The above-described sequence continues until all peaks in all scans have been examined
and, consequently, all peaks to be used for matching have been identified. Subsequently,
in step
59, the cross correlation for each retained XIC peak is calculated with respect to every
other mass that formed an XIC peak in the region of interest time range. Each detected
peak is considered, through a cross-correlation calculation, against every other detected
peak in order to match ion types and to recognize relationships between ion types
having similar elution profiles. The details of the calculations are presented in
a subsequent section herein. The method
40 terminates at step
61.
Section 4. Parameterless Peak Detection in One Independent Variable
[0079] The method
40 diagrammed in FIGS. 6A-6B provides a high-level overview of generating automated
correlations between the elution profiles of the various ion types. However, to fully
understand and appreciate the features of the invention, it is necessary to significantly
more detailed discussion of the step
48 of method
40 as well as additional procedures subsumed therein. The step
48 includes detecting and locating peaks in various extracted-ion-chromatogram (XIC)
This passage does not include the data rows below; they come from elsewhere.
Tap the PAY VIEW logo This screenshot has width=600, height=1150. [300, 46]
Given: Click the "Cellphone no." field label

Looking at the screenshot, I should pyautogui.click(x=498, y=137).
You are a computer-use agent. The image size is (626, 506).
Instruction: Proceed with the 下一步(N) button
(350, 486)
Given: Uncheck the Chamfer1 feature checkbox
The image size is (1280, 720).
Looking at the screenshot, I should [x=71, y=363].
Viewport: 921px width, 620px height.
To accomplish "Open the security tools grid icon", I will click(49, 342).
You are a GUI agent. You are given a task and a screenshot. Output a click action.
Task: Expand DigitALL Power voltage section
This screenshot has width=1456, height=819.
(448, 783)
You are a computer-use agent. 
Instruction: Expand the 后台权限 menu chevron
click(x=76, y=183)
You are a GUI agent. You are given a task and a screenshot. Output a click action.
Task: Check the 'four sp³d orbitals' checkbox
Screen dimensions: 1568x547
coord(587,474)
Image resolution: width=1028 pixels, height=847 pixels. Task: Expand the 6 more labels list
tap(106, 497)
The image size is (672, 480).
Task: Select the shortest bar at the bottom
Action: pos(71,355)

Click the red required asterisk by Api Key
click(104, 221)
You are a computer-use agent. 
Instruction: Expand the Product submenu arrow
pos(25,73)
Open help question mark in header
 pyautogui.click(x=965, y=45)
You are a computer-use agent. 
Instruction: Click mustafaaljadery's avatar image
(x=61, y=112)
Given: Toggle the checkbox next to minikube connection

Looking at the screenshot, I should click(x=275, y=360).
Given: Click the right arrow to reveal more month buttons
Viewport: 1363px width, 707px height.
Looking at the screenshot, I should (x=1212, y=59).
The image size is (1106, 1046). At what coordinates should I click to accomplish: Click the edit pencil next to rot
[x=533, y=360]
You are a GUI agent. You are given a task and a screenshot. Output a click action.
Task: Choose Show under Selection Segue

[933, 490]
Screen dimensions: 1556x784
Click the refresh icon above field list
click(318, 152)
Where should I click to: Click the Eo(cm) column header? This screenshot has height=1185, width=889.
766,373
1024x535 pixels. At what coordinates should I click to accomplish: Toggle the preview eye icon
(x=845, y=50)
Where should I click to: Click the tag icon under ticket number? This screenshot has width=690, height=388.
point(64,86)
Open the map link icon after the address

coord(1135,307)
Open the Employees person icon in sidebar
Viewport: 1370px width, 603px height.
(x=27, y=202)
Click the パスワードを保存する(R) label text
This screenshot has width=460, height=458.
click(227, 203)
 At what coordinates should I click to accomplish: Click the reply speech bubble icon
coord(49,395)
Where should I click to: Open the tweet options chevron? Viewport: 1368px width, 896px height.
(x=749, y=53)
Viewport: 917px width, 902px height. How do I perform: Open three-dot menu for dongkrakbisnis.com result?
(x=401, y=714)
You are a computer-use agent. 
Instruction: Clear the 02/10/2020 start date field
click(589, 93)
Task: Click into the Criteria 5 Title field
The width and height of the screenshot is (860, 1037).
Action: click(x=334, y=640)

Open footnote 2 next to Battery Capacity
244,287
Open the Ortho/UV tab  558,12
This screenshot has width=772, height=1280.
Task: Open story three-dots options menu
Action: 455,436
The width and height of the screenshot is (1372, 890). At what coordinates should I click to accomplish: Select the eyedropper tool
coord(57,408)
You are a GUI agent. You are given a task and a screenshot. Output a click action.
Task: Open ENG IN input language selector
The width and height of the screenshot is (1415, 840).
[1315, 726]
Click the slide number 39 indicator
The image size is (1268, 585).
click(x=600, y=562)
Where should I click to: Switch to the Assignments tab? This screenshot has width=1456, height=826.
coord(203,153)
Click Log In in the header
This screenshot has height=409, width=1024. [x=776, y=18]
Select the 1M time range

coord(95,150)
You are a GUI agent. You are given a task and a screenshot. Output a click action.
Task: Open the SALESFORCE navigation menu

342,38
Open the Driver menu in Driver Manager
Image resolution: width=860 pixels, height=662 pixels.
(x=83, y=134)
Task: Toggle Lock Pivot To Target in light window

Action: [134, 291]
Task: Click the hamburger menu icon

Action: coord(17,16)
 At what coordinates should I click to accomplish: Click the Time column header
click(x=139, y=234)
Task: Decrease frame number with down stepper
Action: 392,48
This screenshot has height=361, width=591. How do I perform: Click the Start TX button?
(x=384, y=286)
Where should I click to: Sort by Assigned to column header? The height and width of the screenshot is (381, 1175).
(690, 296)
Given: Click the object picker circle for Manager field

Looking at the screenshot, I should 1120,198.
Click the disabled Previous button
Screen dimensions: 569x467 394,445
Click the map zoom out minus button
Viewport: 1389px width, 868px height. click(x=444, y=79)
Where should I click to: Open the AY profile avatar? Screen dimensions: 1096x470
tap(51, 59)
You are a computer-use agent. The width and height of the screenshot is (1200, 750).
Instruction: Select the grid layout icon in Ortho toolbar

representations of the mass spectral data and may itself be regarded as a particular
method, which is shown in flowchart form in FIG. 8. Since each XIC includes only the
single independent variable of time (e.g., Retention Time), this section is thus directed
to detection of peaks in data that includes only one independent variable. Much of
the discussion in the present section is adapted from the discussion in the aforementioned
United States Patent No.
7,983,852.
[0080] The various sub-procedures or sub-methods in the method
48 may be grouped into three basic stages of data processing, each stage possibly comprising
several steps as illustrated in FIG. 8. The first step, step
120, of the method
48 is a preprocessing stage in which baseline features may be removed from the received
chromatogram and in which a level of random "noise" of the chromatogram may be estimated,
this step being described in greater detail in subsequent FIG. 9. The next step
150, which is described in greater detail in FIG. 12, is the generation of an initial
estimate of the parameters of synthetic peaks, each of which models a positive spectral
feature of the baseline corrected chromatogram. Such parameters may relate, for instance,
to peak center, width, skew and area of modeled peaks, either in preliminary or intermediate
form. The subsequent optional step
170 includes refinement of fit parameters of synthetic peaks determined in the preceding
step
150 in order to improve the fit of the peaks, taken as a set, to the baseline corrected
chromatogram. The need for such refinement may depend on the degree of complexity
or accuracy employed in the execution of modeling in step
150.
[0081] The term "model" and its derivatives, as used herein, may refer to either statistically
finding a best fit synthetic peak or, alternatively, to calculating a synthetic peak
that exactly passes through a limited number of given points. The term "fit" and its
derivatives refer to statistical fitting so as to find a best-fit (possibly within
certain restrictions) synthetic peak such as is commonly done by least squares analysis.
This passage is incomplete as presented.